- [WHAT THE TASK ASKS]:
Among the lines below, keep only those from the one containing "Open the Bearbeiten menu" through the one containing "Enable Allow Structure Assignment for EDIDC40", and reproduce them exactly.

GIVEN RECORDS START

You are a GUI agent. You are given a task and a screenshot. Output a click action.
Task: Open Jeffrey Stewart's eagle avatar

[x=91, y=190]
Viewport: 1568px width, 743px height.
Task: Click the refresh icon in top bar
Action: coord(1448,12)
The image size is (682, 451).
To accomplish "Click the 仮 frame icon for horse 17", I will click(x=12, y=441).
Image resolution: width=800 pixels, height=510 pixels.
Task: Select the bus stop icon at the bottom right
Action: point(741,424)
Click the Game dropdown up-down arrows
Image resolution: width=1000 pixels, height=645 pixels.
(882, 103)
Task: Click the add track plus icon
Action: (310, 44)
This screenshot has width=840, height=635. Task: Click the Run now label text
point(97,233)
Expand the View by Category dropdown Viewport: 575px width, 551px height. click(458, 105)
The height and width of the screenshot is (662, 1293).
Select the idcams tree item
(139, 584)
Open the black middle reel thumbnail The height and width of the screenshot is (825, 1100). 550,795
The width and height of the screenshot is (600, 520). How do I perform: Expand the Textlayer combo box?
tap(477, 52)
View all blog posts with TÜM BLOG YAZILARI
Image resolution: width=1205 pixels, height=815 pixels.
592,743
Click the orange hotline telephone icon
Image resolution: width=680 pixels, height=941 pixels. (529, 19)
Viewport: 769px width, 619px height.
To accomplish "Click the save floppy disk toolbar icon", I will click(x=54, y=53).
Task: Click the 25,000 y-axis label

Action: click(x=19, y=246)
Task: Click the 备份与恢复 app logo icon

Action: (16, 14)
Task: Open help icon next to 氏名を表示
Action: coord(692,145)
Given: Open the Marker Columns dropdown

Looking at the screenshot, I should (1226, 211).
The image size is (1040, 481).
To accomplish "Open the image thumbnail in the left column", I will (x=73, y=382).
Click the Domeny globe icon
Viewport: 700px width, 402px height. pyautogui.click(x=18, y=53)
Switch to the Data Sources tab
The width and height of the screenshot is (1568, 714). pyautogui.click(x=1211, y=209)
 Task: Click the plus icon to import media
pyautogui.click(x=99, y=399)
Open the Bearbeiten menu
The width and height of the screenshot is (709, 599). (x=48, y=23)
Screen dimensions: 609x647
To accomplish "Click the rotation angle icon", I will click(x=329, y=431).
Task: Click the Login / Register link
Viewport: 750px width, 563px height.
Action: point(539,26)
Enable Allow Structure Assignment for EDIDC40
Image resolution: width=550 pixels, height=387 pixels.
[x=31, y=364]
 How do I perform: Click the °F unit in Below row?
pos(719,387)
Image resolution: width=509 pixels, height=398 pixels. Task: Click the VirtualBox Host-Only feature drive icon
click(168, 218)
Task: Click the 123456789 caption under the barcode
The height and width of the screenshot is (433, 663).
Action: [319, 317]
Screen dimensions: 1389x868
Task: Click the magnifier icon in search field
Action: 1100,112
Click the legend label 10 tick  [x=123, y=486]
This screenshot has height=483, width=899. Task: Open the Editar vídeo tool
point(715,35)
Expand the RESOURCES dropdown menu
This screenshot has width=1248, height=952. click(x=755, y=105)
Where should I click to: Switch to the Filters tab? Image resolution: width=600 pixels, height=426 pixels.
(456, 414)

GIVEN RECORDS END

- [TASK RESPONSE]:
Open the Bearbeiten menu
The width and height of the screenshot is (709, 599). (x=48, y=23)
Screen dimensions: 609x647
To accomplish "Click the rotation angle icon", I will click(x=329, y=431).
Task: Click the Login / Register link
Viewport: 750px width, 563px height.
Action: point(539,26)
Enable Allow Structure Assignment for EDIDC40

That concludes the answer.